## Data provided
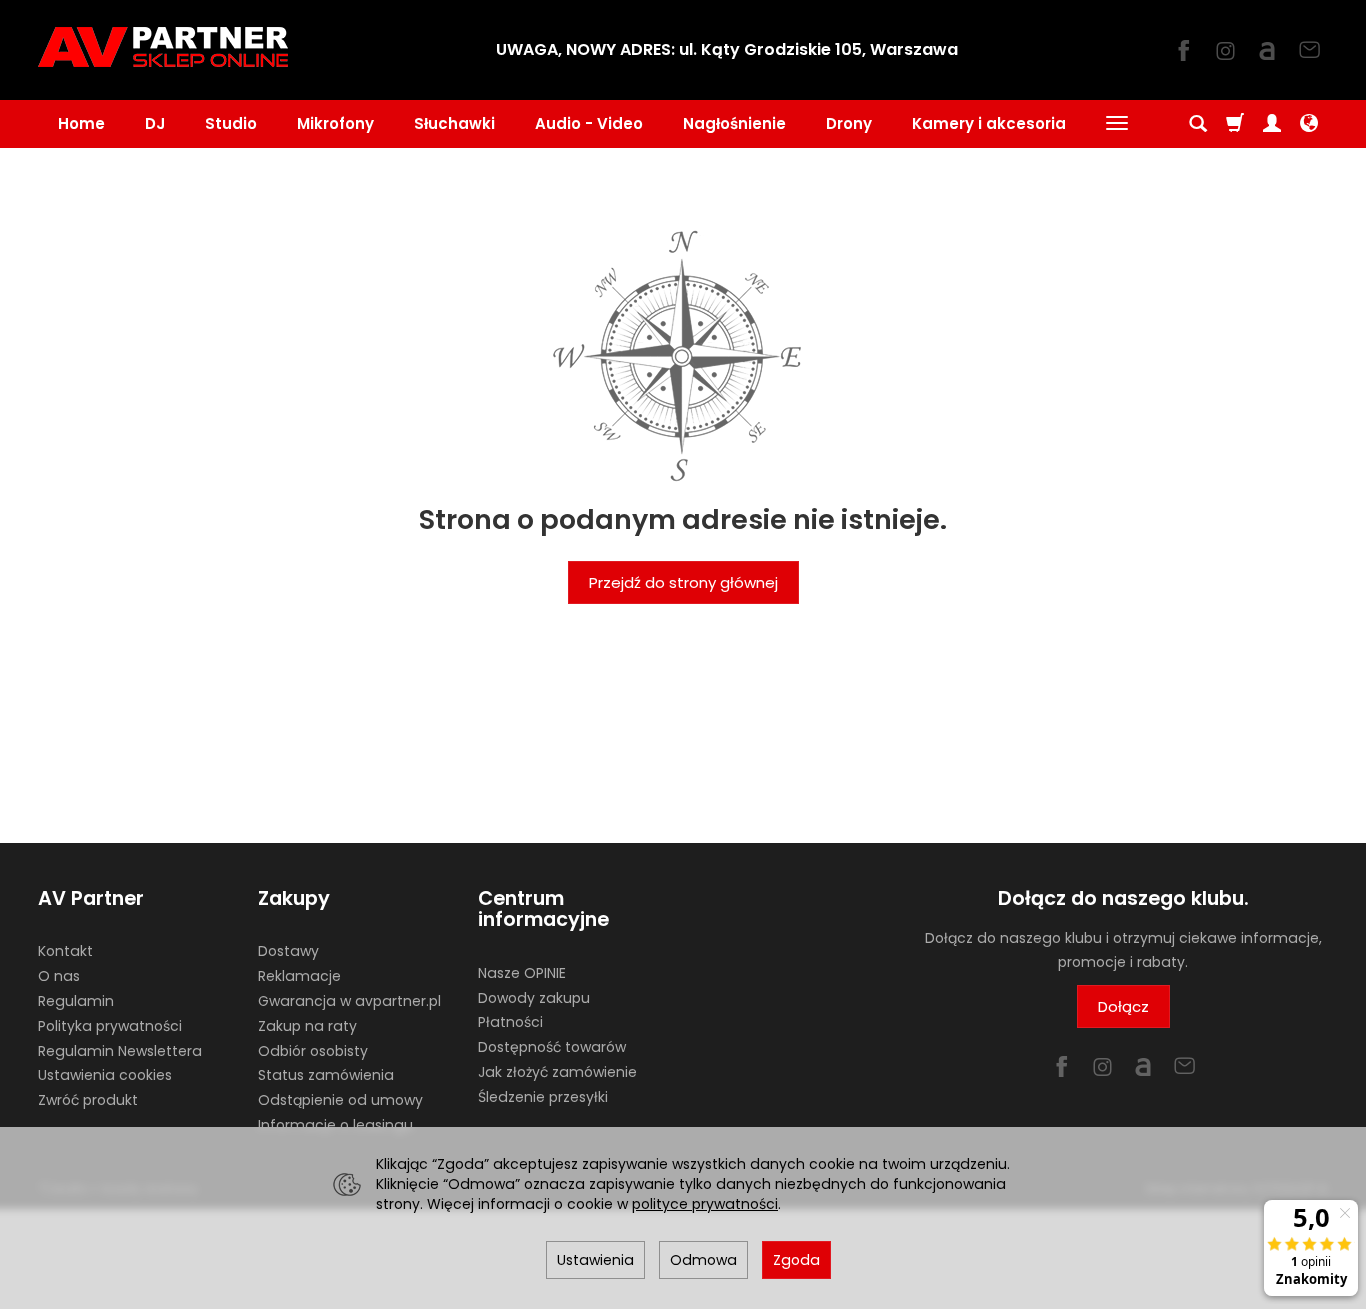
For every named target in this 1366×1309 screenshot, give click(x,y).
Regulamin (76, 1001)
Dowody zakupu (534, 998)
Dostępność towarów (552, 1047)
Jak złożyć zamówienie (557, 1072)
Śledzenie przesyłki (543, 1097)
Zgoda (796, 1260)
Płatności (510, 1022)
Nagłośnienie (734, 123)
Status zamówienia (326, 1075)
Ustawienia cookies (105, 1075)
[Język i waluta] (1309, 124)
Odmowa (703, 1260)
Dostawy (288, 951)
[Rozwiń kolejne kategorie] (1117, 124)
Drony (849, 123)
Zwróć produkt (88, 1100)
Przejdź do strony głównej (683, 582)
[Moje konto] (1272, 124)
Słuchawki (454, 123)
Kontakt (65, 951)
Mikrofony (335, 123)
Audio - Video (589, 123)
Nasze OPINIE (522, 973)
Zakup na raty (307, 1026)
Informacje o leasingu (335, 1125)
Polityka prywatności (110, 1026)
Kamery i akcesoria (989, 123)
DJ (155, 123)
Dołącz (1123, 1006)
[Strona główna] (163, 47)
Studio (231, 123)
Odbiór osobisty (313, 1051)
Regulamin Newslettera (120, 1051)
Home (81, 123)
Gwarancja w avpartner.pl (349, 1001)
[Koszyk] (1235, 124)
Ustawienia (595, 1260)
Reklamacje (299, 976)
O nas (59, 976)
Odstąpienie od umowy (340, 1100)
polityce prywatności (705, 1204)
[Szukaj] (1198, 124)
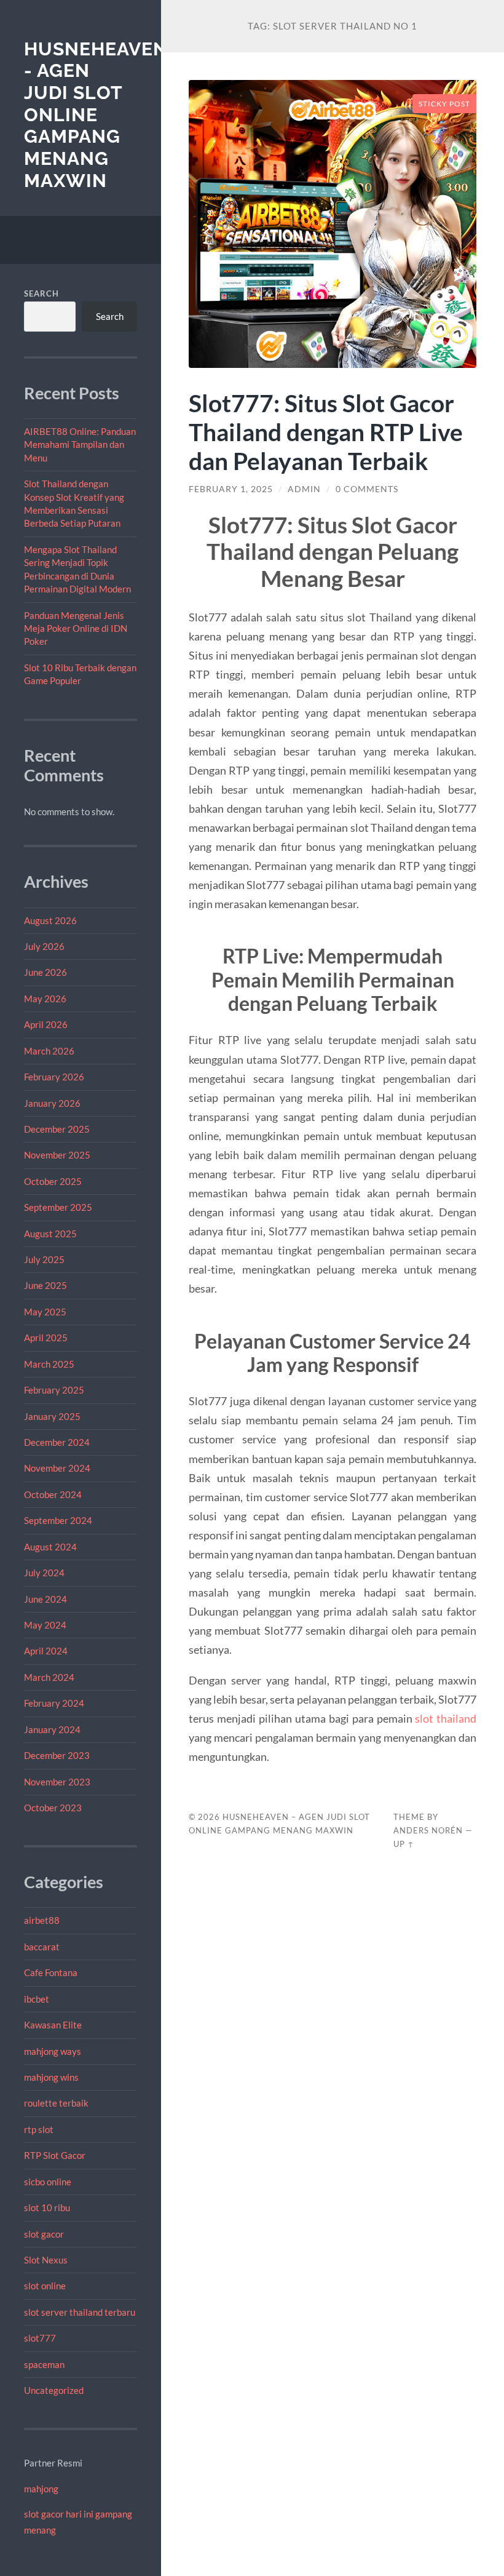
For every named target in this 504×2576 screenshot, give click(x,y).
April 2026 (46, 1024)
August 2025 (50, 1233)
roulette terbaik (56, 2102)
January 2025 (52, 1416)
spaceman (44, 2364)
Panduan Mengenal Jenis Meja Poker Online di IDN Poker (75, 628)
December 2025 (57, 1128)
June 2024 (45, 1599)
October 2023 (53, 1807)
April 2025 (46, 1337)
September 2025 (58, 1207)
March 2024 (49, 1677)
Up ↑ (403, 1844)
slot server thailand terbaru (79, 2312)
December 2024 (57, 1442)
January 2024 (52, 1729)
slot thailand (445, 1718)
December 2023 (57, 1755)
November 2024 (57, 1467)
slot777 (40, 2337)
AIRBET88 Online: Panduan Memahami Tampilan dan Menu (80, 444)
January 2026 (52, 1103)
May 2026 (45, 998)
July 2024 (44, 1572)
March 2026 (49, 1050)
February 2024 (54, 1703)
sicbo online (47, 2181)
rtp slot (38, 2129)
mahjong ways (52, 2051)
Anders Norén (428, 1830)
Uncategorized (54, 2390)
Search (41, 293)
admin (304, 489)
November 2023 (57, 1781)
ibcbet (36, 1998)
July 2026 (44, 946)
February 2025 (54, 1389)
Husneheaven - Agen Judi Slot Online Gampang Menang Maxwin (96, 114)
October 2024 (53, 1494)
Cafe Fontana (50, 1972)
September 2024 (58, 1520)
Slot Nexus (46, 2259)
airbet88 (42, 1920)
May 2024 (45, 1624)
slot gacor (44, 2233)
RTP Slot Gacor (54, 2155)
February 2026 (54, 1076)
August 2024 (50, 1546)
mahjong (41, 2488)
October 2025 (53, 1181)
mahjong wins (51, 2077)
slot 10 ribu (47, 2207)
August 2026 (50, 920)
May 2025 (45, 1311)
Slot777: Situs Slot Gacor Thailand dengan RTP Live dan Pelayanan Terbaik (326, 431)
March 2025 (49, 1364)
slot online (45, 2285)
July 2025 (44, 1259)
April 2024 (46, 1650)
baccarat (42, 1946)
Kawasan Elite (53, 2024)
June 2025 (45, 1285)
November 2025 (57, 1154)
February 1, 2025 (231, 489)
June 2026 (45, 972)
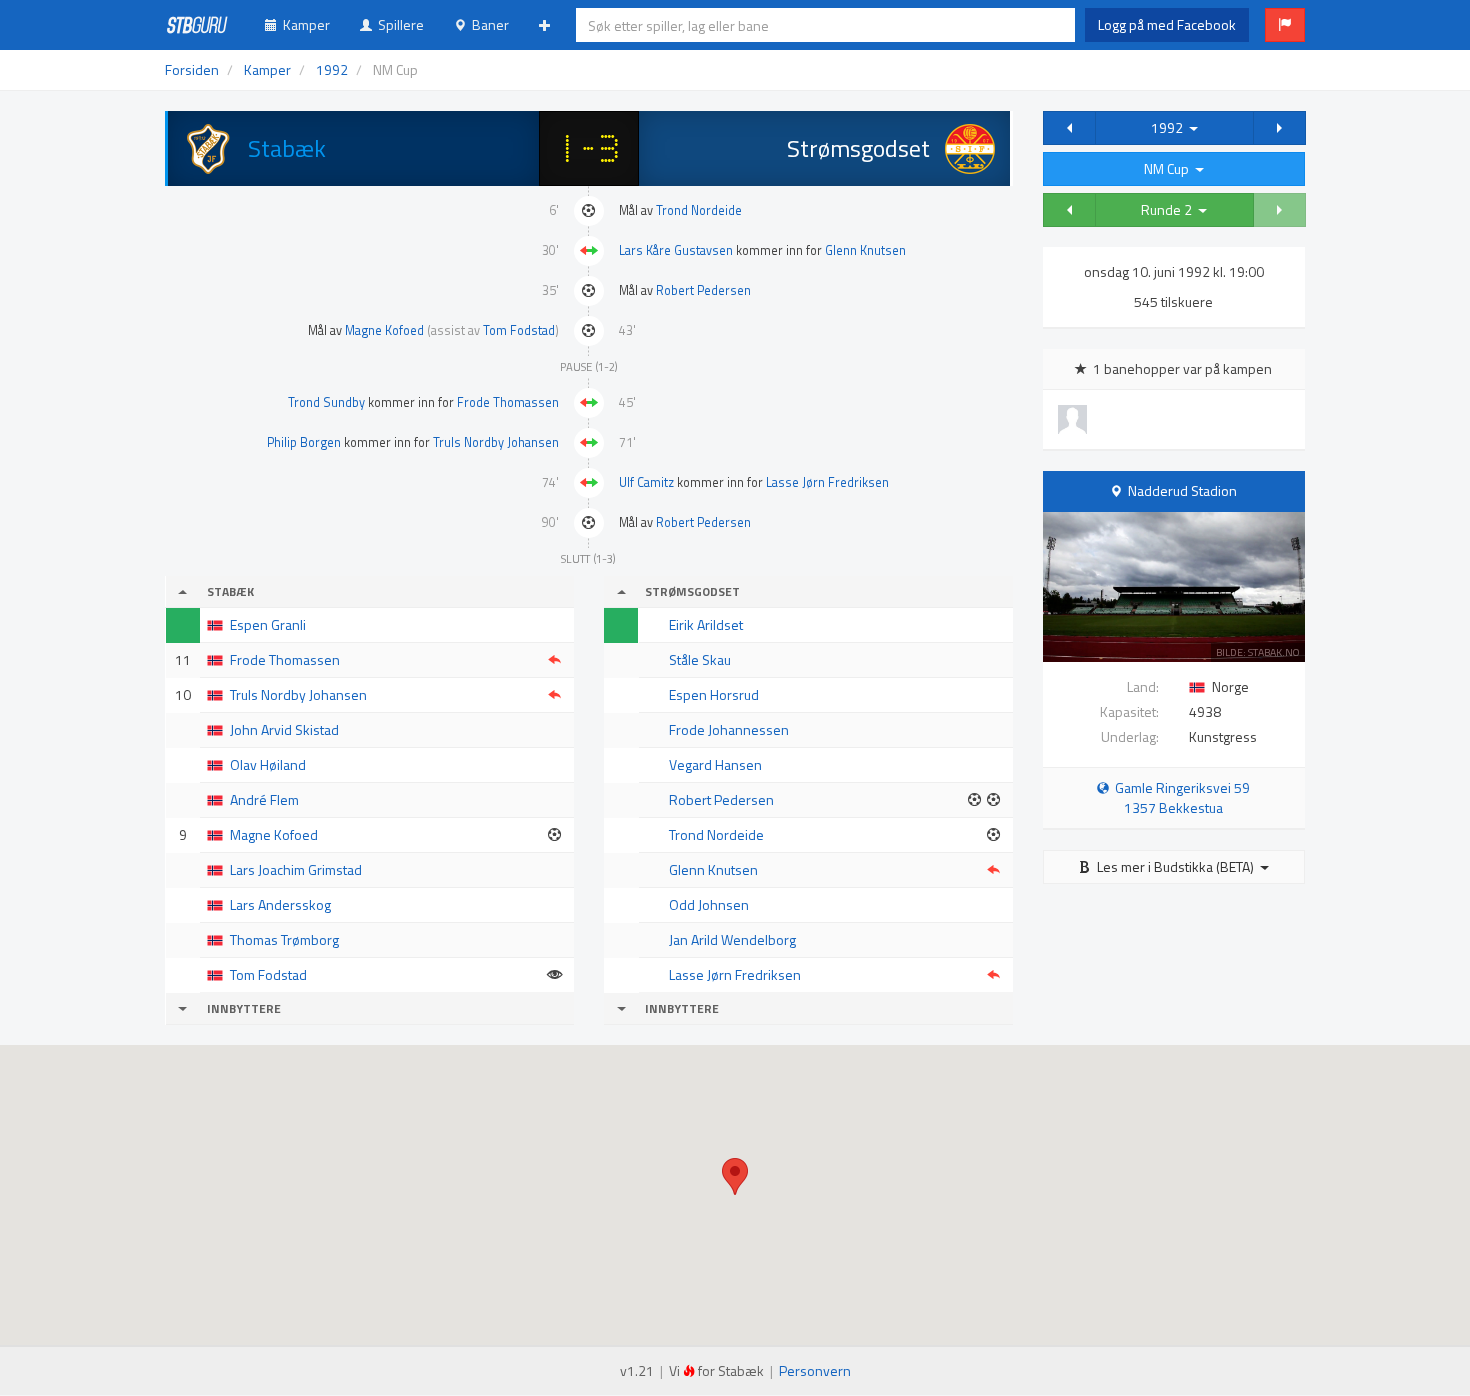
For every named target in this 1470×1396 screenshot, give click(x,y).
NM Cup (1169, 168)
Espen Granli (268, 624)
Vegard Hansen (715, 764)
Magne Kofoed (384, 330)
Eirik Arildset (706, 624)
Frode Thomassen (508, 402)
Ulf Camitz (646, 482)
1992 (1170, 127)
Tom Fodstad (519, 330)
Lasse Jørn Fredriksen (827, 482)
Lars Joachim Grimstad (296, 869)
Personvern (815, 1370)
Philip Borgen (304, 442)
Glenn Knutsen (865, 250)
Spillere (398, 24)
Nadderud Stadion (1182, 490)
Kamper (303, 24)
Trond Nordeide (699, 210)
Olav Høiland (268, 764)
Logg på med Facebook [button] (1167, 24)
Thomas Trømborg (284, 939)
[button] (1285, 25)
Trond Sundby (326, 402)
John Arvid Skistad (284, 729)
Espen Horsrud (714, 694)
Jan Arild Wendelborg (732, 939)
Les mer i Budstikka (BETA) (1175, 866)
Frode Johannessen (729, 729)
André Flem (264, 799)
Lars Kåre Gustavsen (676, 250)
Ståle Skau (700, 659)
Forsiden (192, 69)
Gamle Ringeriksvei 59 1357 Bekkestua (1179, 797)
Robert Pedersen (703, 290)
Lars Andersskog (280, 904)
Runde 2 (1169, 209)
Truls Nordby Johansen (496, 442)
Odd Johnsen (709, 904)
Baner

## Exercise directions
Exactly one number is the answer: how many lines in the data include the word "January".

## Exercise solution
3